[begin INFORMATION GIVEN]

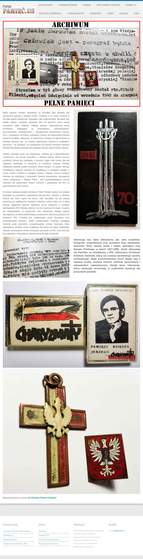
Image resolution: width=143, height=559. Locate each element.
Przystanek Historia (108, 5)
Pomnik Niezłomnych (49, 539)
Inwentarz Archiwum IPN (15, 544)
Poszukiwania (10, 539)
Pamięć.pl (8, 535)
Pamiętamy (95, 13)
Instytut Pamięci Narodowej (17, 531)
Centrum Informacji (50, 13)
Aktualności (46, 5)
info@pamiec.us (119, 531)
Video (110, 13)
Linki (136, 13)
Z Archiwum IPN (75, 13)
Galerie (123, 13)
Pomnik (87, 5)
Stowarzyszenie (68, 5)
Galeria (42, 531)
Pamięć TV (131, 5)
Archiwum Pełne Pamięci (42, 497)
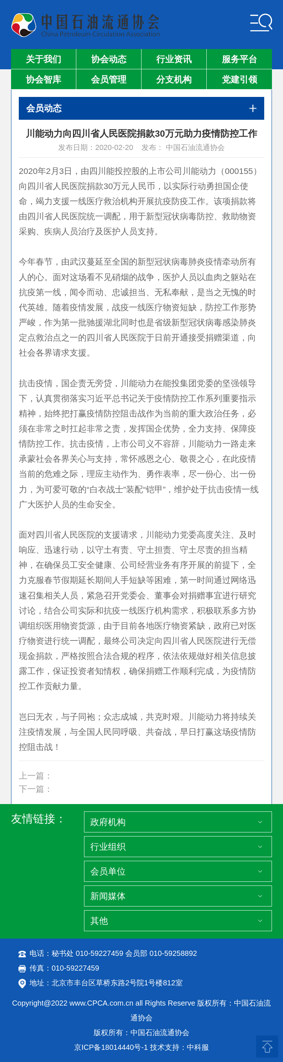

[end INFORMATION GIVEN]

WRITTEN INSTRUCTION
Render all the entries above as a numbered list, leaving out blank lines and omitting the pictures.

FULL RESPONSE
1. Image resolution: width=143, height=559. Locate each element.
2. Przystanek Historia (108, 5)
3. Pomnik Niezłomnych (49, 539)
4. Inwentarz Archiwum IPN (15, 544)
5. Poszukiwania (10, 539)
6. Pamięć.pl (8, 535)
7. Pamiętamy (95, 13)
8. Instytut Pamięci Narodowej (17, 531)
9. Centrum Informacji (50, 13)
10. Aktualności (46, 5)
11. info@pamiec.us (119, 531)
12. Video (110, 13)
13. Linki (136, 13)
14. Z Archiwum IPN (75, 13)
15. Galerie (123, 13)
16. Pomnik (87, 5)
17. Stowarzyszenie (68, 5)
18. Galeria (42, 531)
19. Pamięć TV (131, 5)
20. Archiwum Pełne Pamięci (42, 497)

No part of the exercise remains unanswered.